Ti odio, Erik! Vai all’Inferno!,
gli aveva gridato, con così tanto dolore che gli mancava il respiro al solo
pensiero. Non aveva più forze, né fisiche né morali, non un unico motivo valido
per andare avanti. Lei se n’era andata e non l’avrebbe voluto più vedere. Anzi,
desiderava vederlo morto.
Ma
lui era già morto.
Lui era un fantasma.
Si mise le mani tra i capelli spettinati e poggiò i gomiti sui
tasti dell’organo, che lanciò un suono sordo e profondo che risuonò per tutta
la grotta. Non era possibile, no... Era un incubo, un
bruttissimo incubo. Perché non poteva credere che proprio nel momento in cui
stava tutto andando alla perfezione la vita avesse voluto giocargli l’ennesimo
scherzo. Aveva trovato qualcuno da proteggere, da amare, qualcuno per cui avrebbe fatto di tutto pur di renderlo
felice... qualcuno che lo apprezzava per quello che realmente era.
Phénix...
Era talmente fuori
dal mondo che non sentì neanche i leggeri passi di ballerina che si muovevano
verso di lui, con cautela e timore.
«Erik...» Christine gli si avvicinò con le mani chiuse in un
pugno per la rabbia e la tristezza. Non poteva sopportare di vederlo in quello
stato, non dopo quello che già lei gli aveva fatto
passare. «Erik... mi sentite?» Gli posò una mano sulla spalla, ma lui non si
mosse. Non sembrava né sentirla né vederla. «Erik, per favore, reagite...» Lo scrollò lievemente e solo allora lui sembrò
risvegliarsi da quello stato di shock in cui riversava da un paio di giorni.
Si voltò a guardarla
con lentezza e Christine si coprì le labbra con le
mani nel vedere quegli occhi così carichi di tristezza.
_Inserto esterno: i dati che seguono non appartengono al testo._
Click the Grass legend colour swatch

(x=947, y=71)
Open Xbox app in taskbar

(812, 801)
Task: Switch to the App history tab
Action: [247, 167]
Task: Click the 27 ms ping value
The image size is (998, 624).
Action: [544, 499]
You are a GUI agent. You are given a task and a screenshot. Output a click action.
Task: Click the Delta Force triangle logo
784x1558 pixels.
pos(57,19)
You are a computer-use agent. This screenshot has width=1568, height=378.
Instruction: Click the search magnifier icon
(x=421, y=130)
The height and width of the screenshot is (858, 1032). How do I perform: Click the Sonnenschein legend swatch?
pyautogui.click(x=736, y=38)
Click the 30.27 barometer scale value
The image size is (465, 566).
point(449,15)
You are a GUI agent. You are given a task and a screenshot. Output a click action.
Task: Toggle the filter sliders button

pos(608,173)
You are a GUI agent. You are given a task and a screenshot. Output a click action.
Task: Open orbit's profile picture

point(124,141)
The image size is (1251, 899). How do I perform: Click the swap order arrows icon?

«Christine...», sussurrò con voce roca, di chi non parlava da tempo.
«Cosa... Cosa fai qui?»
Lei represse un
singhiozzo di commozione e gli accarezzò il braccio che poco prima aveva
scosso. «Sono preoccupata per voi. Tutti lo siamo.»
Erik sembrò
interessarsi solo allora della sua presenza. Aggrottò entrambe le sopracciglia.
«Tutti?»
«Sì, io, Madame Giry, Meg... Claire mi ha raccontato tutto. Mi dispiace.» Christine si mordicchiò nervosamente il
labbro quando lui abbassò lo sguardo e sorrise mestamente. Non aveva mai
visto un sorriso più spento e finto di quello.
«Non
essere in pena per me, angelo mio. Non ne vale la pena.»
«Oh,
Erik! Non dite stupidaggini!», esclamò la ragazza,
rossa in viso per la frustrazione. «È lei
«Christine,
torna dal tuo fidanzato. Non c’è niente che tu possa fare per me.»
«È lei, vero?»,
continuò imperterrita.
Erik sospirò profondamente,
voltando lo sguardo verso l’acqua che brillava per effetto delle candele accese
e consumate, ed annuì con lentezza.
«Allora andate a
riprendervela.»
Lui la guardò con
occhi stupiti per il tono duro e deciso che sembrava non appartenerle. Andare a
riprenderla? Con quale diritto? «Non posso, io... non posso.»
«Per l’amor di Dio,
non siete voi l’uomo che ha mandato a fuoco il suo stesso teatro per
conquistare la donna che amava?», strillò Christine,
ormai le lacrime che scendevano senza sosta lungo le guance arrossate. «Se è
vero che è grazie a Soph... Phénix che avete ricominciato a vivere, se è vero che l’amate... allora dimostratelo.»
Lui scosse la
testa, impercettibilmente. «Perché lo fai?»
Christine si lasciò
andare ad un sorriso. «Perché vi voglio bene e se ci
fosse qualcosa che potrei fare per vedervi felice non esiterei un attimo.»
Erik deglutì a
fatica, ma non riuscì a dire niente, dato che qualcuno
si stava avvicinando a gran fretta alla sua dimora. Scattò in piedi appena Claire
sbucò trafelata e con uno sguardo terrorizzato che mai le aveva visto in viso.
«Claire...»
«Meg... Meg, l’hanno presa!»
Christine trattenne
il fiato, gli occhi sbarrati per l’apprensione, mentre Erik, al suo fianco
s’irrigidì di colpo. «Chi?»
«Lui, Lucas.»,
soffiò Louise, prima di accasciarsi sul pavimento di pietra, per un calo di
pressione. Erik si precipitò a soccorrerla, prendendola in braccio e portandola
sul suo letto. Christine, intanto, aveva raccolto in un
contenitore un po’ di acqua e ci aveva bagnato un pezzo del suo abito,
che aveva prontamente strappato.
Erik tornò con una
fialetta di liquore, che usò per bagnarle le labbra e per farglielo annusare. Claire
riprese coscienza solo una decina di minuti dopo, completamente sudata.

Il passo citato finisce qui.